Chinese property developer Evergrande Real Estate has agreed to acquire a further 17.28% stake in Shengjing Bank for Rmb10 billion ($1.5 billion), continuing its buying spree in the face of mounting debt.
Hong Kong-listed Evergrande said it would buy about 1 billion shares through a subsidiary from five domestic stockholders of Shengjing Bank, lifting its stake in the local commercial lender to 27.24%, according to a filing with the territory’s stock exchange on Thursday.
“The acquisition is expected to generate high investment [returns] and will prove to be a reasonable investment,” Hui Ka Yan, Evergrande's chairman, said in the filing.
Evergrande did not respond to emailed requests for further comment.
Evergrande, China’s second-largest developer by revenue after Vanke, plans to pay Rmb10 (HK$11.97) per share, representing a 8% premium over Shengjing Bank’s closing share price of HK$11.08 on Wednesday.
The transaction comes one month after the Guangzhou-based developer paid HK$3.9 billion for 5.59% of the bank.
“It’s mainly an equity investment. Investing in a bank doesn’t mean much to Evergrande’s business. I don’t think the deal will create synergies or real business between the two companies,” Kevin Leung, director of global investment strategy at Haitong International Securities, told FinanceAsia.
Established in 1996 by Hui, one of China’s richest men, Evergrande soon developed into a major player in the domestic property market. In recent years, it has stepped out of its core real estate business to new sectors including banking, healthcare, and new energy.
Since the start of 2015 it has splurged $16 billion on assets at home and overseas, according to Dealogic data.
Last week it announced that it would pay Rmb3.6 billion to acquire a 52.78% stake in domestic developer China Calxon Group.
It is also actively buying financial assets. For instance, it bought Great Eastern Life Insurance (China) for Rmb3.9 billion ($600 million) last November and injected Rmb9 billion into the still loss-making insurer this month.

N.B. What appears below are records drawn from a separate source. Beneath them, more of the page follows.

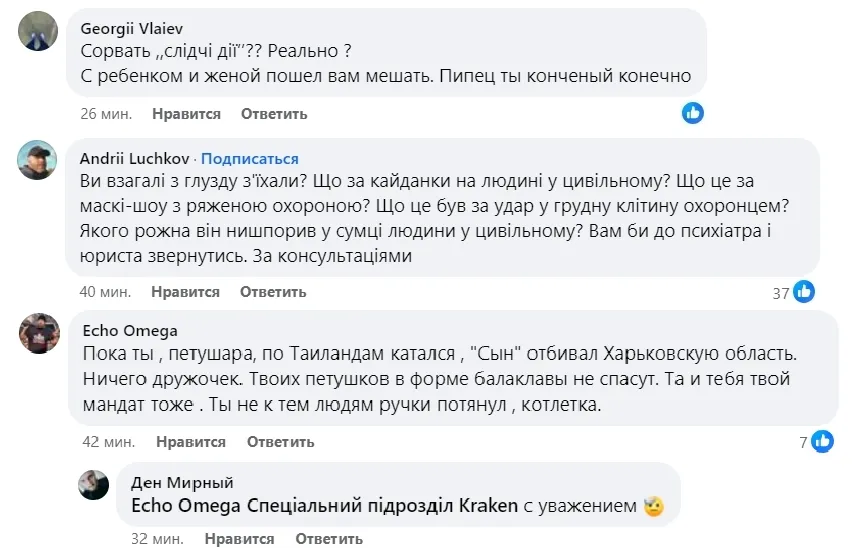Click Andrii Luchkov's profile avatar
The height and width of the screenshot is (551, 868).
(x=39, y=159)
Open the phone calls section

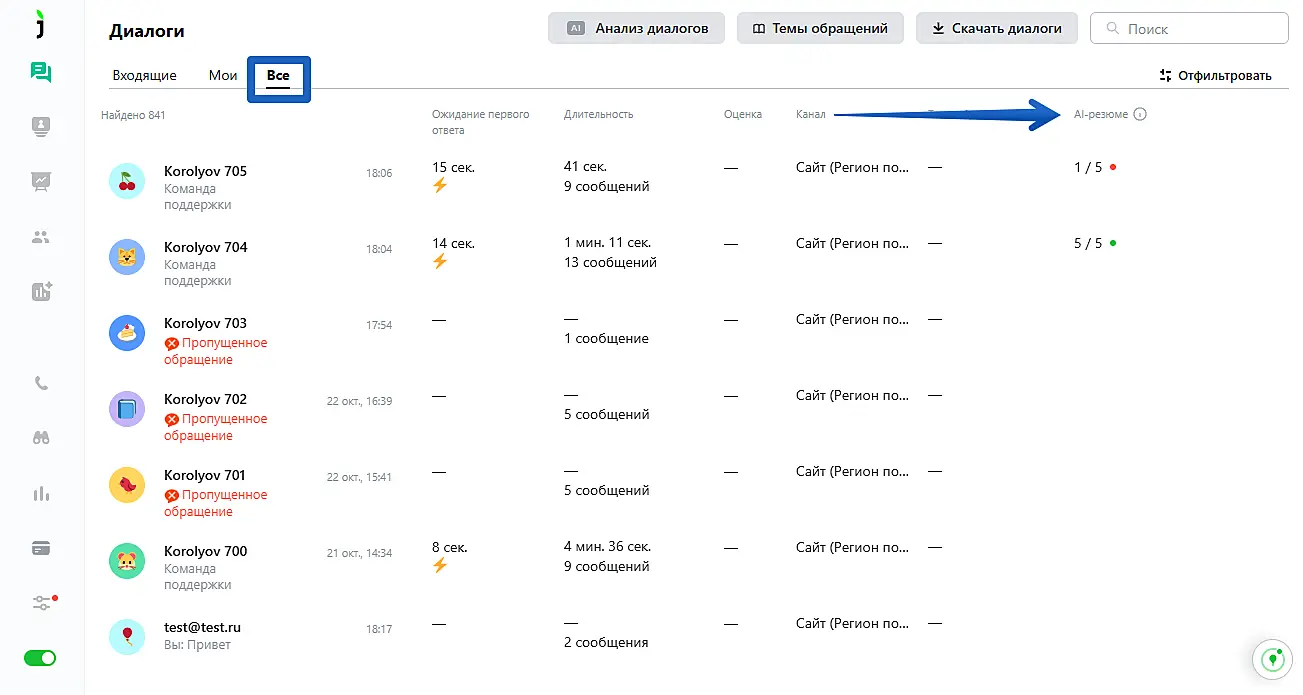click(x=41, y=383)
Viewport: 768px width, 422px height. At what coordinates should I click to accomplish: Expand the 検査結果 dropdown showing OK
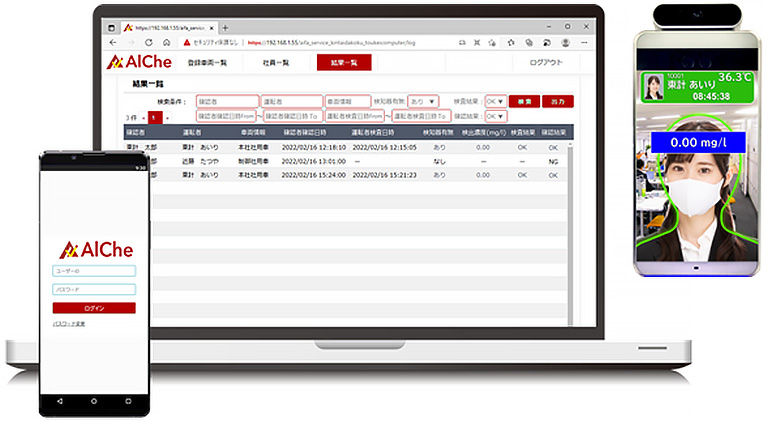(x=495, y=101)
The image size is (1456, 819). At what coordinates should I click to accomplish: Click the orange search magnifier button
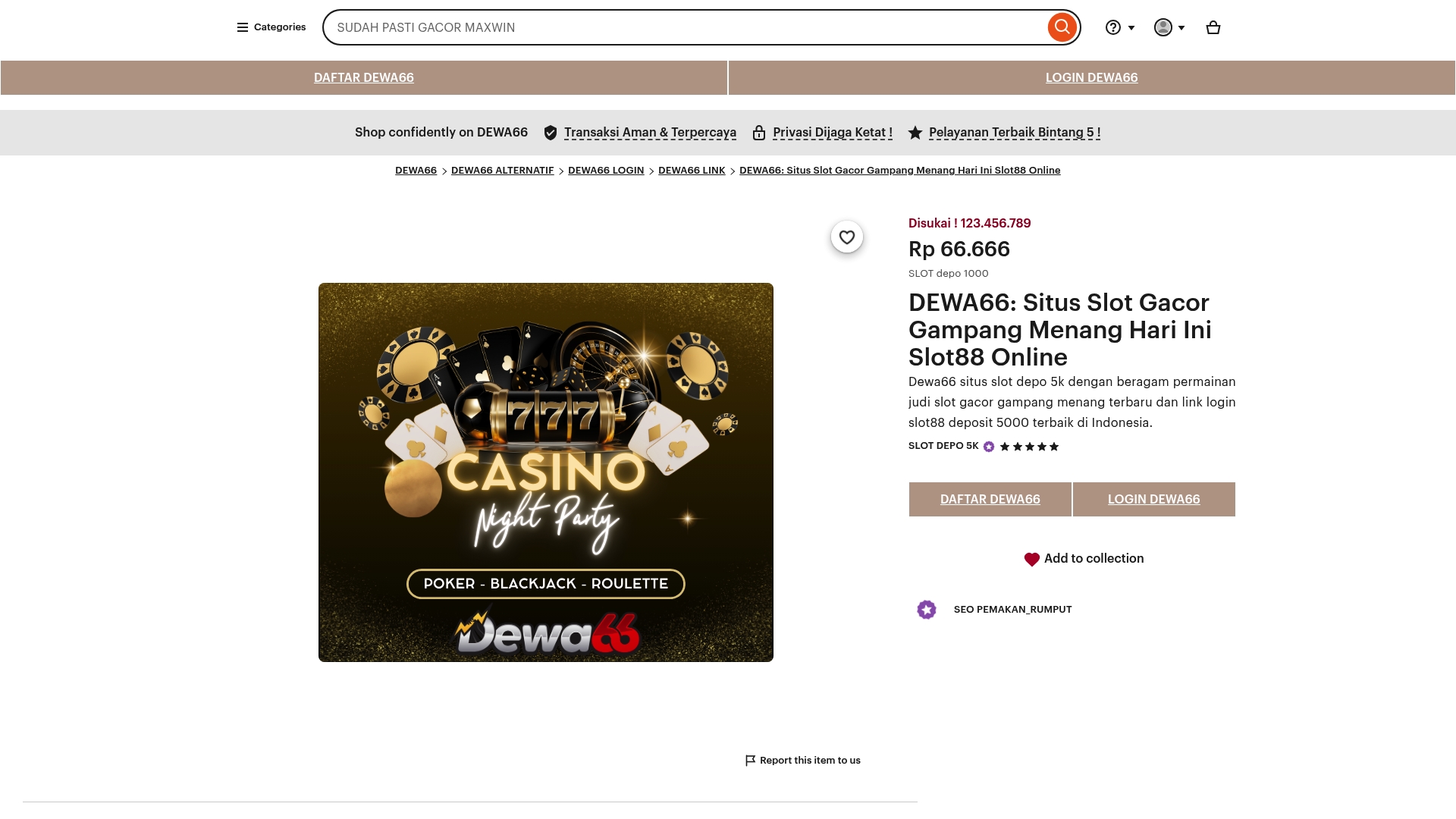1062,27
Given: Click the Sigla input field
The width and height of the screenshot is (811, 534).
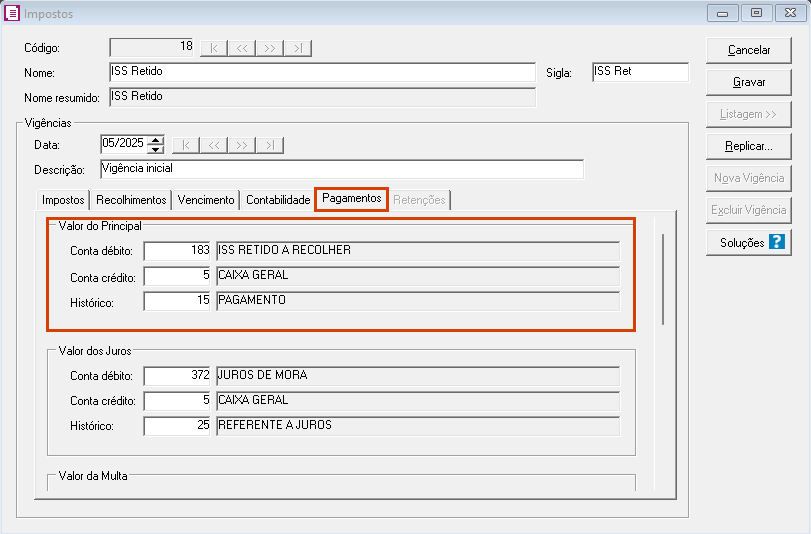Looking at the screenshot, I should 640,72.

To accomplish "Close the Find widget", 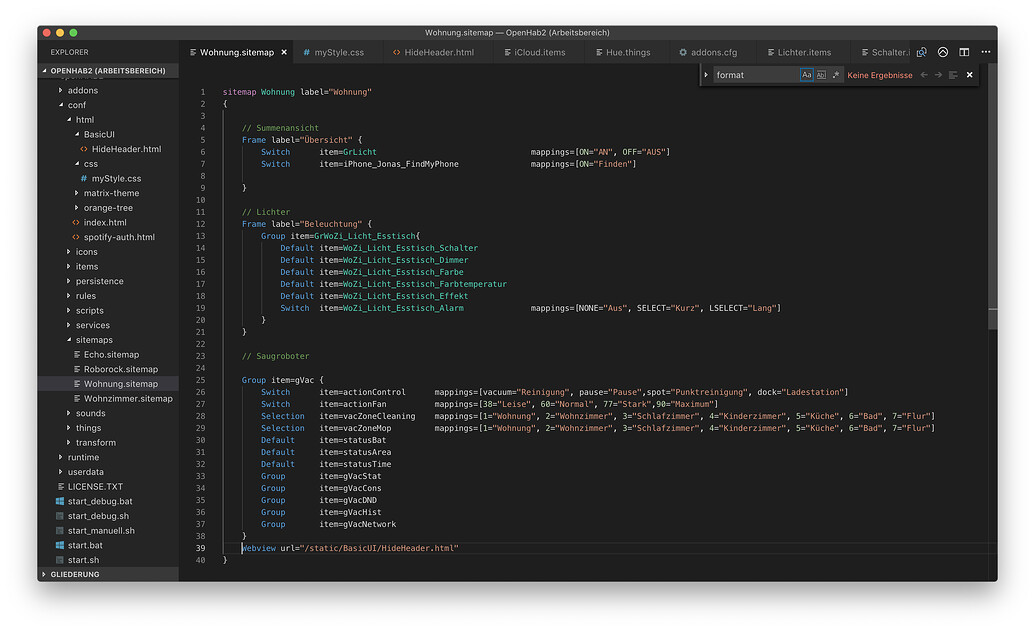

“Evergrande’s pursuit of debt-funded expansion to support its business growth has resulted in a high level of debt leverage. The capital injection will likely consume some of Evergrande’s cash on hand, which will in turn constrain its ability to control further debt growth,” Moody’s analysts said in a note on April 22.
The company’s total debt rose from $44 billion in 2013 to $95 billion last year, pushing up its net debt-to-equity ratio to 136% from 87% over the same period.
Nevertheless, the scale of the Shengjing Bank investment looks manageable, seeing as it accounts for just 6% of Evergrande’s cash-on-hand of Rmb158 billion (on an unaudited basis, as of end 2015).
According to Moody’s, Evergrande’s acquisitions of financial institutions offer limited strategic benefits to its core property business, apart from “potential indirect funding arrangements.”
Leung of Haitong International Securities agrees that becoming a big shareholder in Shengjing Bank could help the heavily indebted Evergrande with financing but thinks this might not be the company’s main rationale.
“They just keep spending money as they have a lot of cash but meanwhile a lot of debt too,” Leung said. "I don't think help on financing is the main reason as they have not shown much intention over the past few years to make their debt situation look any better."
According to him, Evergrande’s latest string of acquisitions could potentially be part of a plan to exit from Hong Kong for a relisting on the A-share market for a higher valuation.
“They want to buy more assets to expand the company’s asset base. If they do return to the A-share market, they could boost the valuation,” Leung said.
In late March, Dalian Wanda Group’s commercial property arm announced it was considering going-private just 15 months after it went public in Hong Kong through a $3.72 billion initial public offering.
“It will not be a surprise if Evergrande were to express its intention to privatise,” Oscar Choi, a property analyst at Citi Research, said in a note last week.
Shenyang, Liaoning province-based Shengjing Bank has a market capitalisation of $8.34 billion and runs both retail banking and funding operations in mainland China.
It was among the first batch of 15 domestic financial institutions to receive a consumer finance licence in January from the banking regulator.